Times they are a-changing for Designers

If you seen or read the news in this last few years, A.I. has caused us all to be a bit shaken. It's a paradigm shift that we haven't seen since the rise of the internet; many folks working in the industry now have never experienced something like this – a true change in the way we all work.

If you're in your 40's (and older), you should be familiar with the phrase “Times they are a-changing”.

"Come gather 'round people
Wherever you roam
And admit that the waters
Around you have grown
And accept it that soon
You'll be drenched to the bone
If your time to you is worth savin'
And you better start swimmin'
Or you'll sink like a stone
For the times they are a-changin'"

- Bob Dylan,

Bob Dylan, performing "Times They Are A-Changing"

If you seen or read the news in this last few years, A.I. has caused us all to be a bit shaken. It's a paradigm shift that we haven't seen since the rise of the internet; many folks working in the web design and development industry now have never experienced something like this – a true change in the way we all work.


It started way back in the 1960's, but in the 80's and 90's it started to crush small town America. NAFTA went into effect in 1994, and we saw many factories relocating overseas shortly after. With that came a great upheaval in small towns across America.

One thing thing that hadn't been replaced, for at least a decade, was the path to earning a living without going to college. Before, you could go down the the local factory and get a job; you'd get on-the-job training, benefits, and make a livable wage. When the factories left, it left a giant hole in the entire ecosystem.

With that giant hole, crime, drugs, and depression festered. Those that could leave left, and those that couldn't were destined to difficult existence in modern America.

If you aren't following Peter Santenello on YouTube, you should. He travels the country (and the world), talks to people and gives a good snapshot of what is going on around us.

Fast forward to the rise of the Internet in the late 90's and 2000's.

The Internet allowed many of those people that weren't exactly cut-out for college a way to make a living again – just as the factories had allowed them to do decades before. You could create a store, learn virtually anything, and make yourself a life.

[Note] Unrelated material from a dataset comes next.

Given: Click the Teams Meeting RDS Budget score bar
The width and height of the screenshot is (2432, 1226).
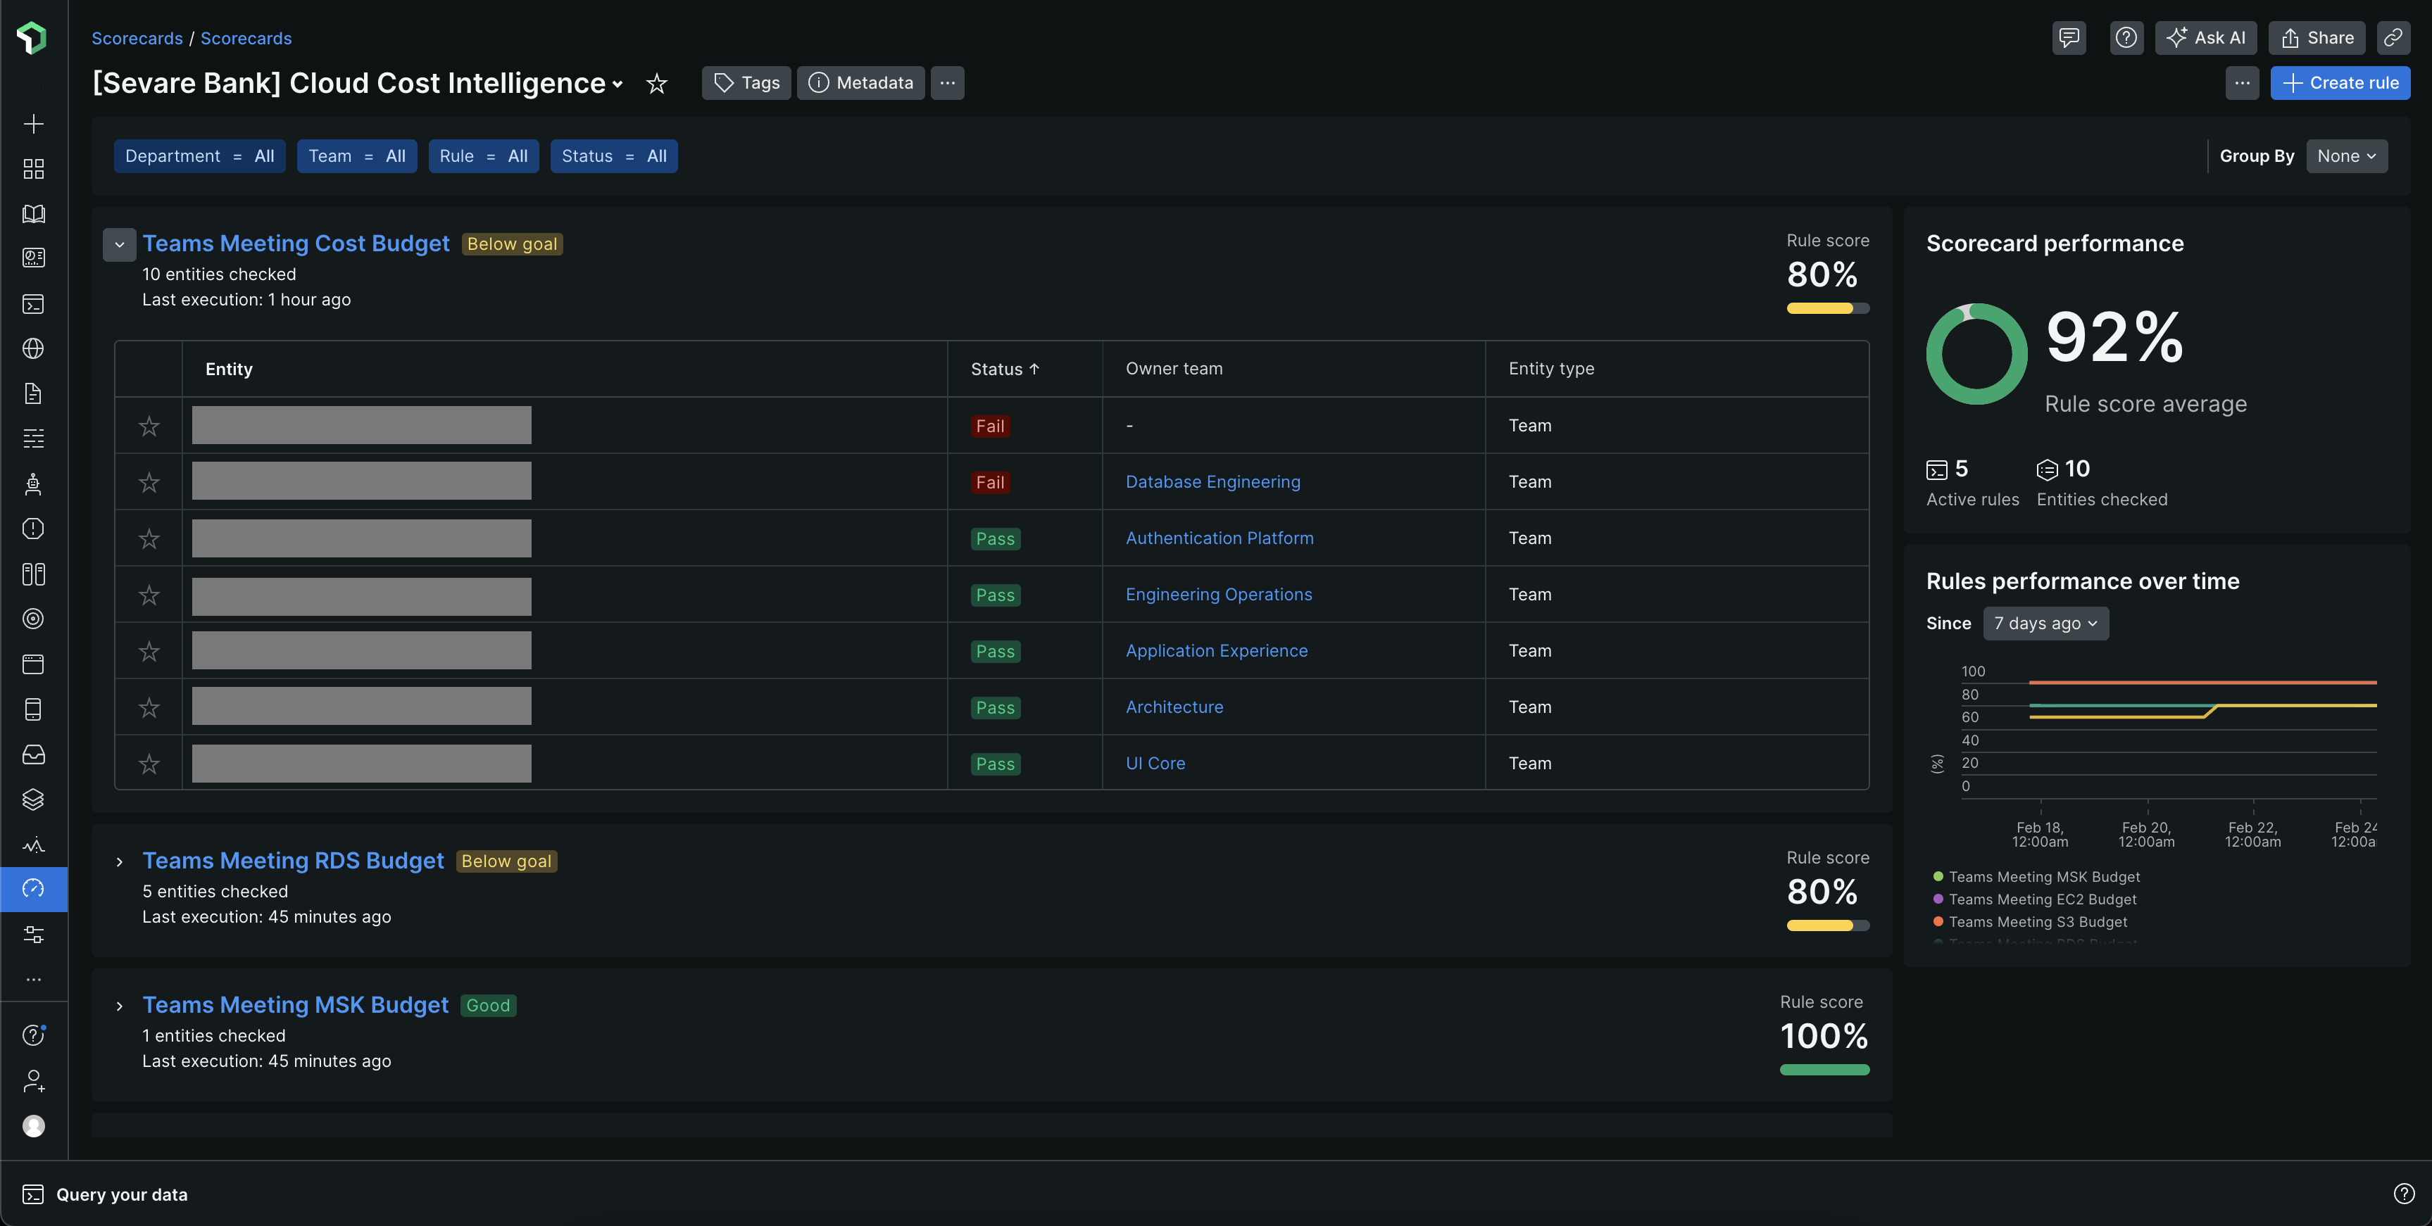Looking at the screenshot, I should coord(1827,926).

People started buying things again. The economy started to rebound, and while some of these small towns – these factory towns – will never recover, many of them embraced the internet and started to revitalize themselves.


Fast-forward to present day.

While most things are going backward in American society right now, A.I. is continuing ahead at a breakneck speed. It's so fast that many people don't see or won't see what is coming. Those internet jobs we all have to replace those factory jobs are all being automated. A.I. is replacing Visual Designers and U.X. Designers. I know, they don't say that – they are "empowering them to work faster and easier", they claim – but let's be real. The endgame is clear.

Writing, at least functional writing and reporting, is being replaced by A.I. already. Proofreading, grammar, translation... Apps already do all of those things. But Design... Design is taking information and making it visually digestible. It's inspiring someone to formulate thoughts and emotion (not unlike reading a great novel like the ones written by my friend Matthew Warner) and connecting them to buy-in on a concept subconsciously.

We are now empowering A.I. to replace those creative people. Intended or not. I'll dive into that later in a separate post.

Without going into detail about the whole ecosystem and food chain that it seems that many folks don't fully grasp (or care to notice or understand), Designers are like those small plankton that all the small fish eat. And once there is no food for the small fish, there isn't any food for the larger fish. And once there isn't food for the larger fish, there isn't food for animals that rely on the fish as a food source.

And so on. You get the gist of it.

When the designers go, so does the bulk of "developers" (or Engineers as they refer to themselves as). If there isn't anything to build, there isn't a need for them. Already, A.I. like Claude or ChatGPT can code better than most junior or mid-level developers. Senior Developers (or Architect-level) may be able to squeak by, knowing ins-and-outs of proprietary systems, but your general Front-End Developers, basic "developer" roles will disappear.

And there is the big problem.


With all of these jobs gone in this one segment of society alone, it will be another monumental shift similar to, but larger in scale and more impactful than the factories leaving town. Those factory jobs don't exist any longer (we gave them away already), and coupled with the fact that jobs in other industries are being replaced by A.I., there will be a scarcity of jobs that things A.I. can't replace yet.

I'm not sugar-coating it; it's scary. Don't jump off a bridge just yet. Just as the Internet saved us in the U.S.A. from the greed that destroyed our jobs, there will be something else. It's not entirely clear on what that'll be yet, but there will be something else. Humanity is resilient.

Be prepared. Times they are a-changing.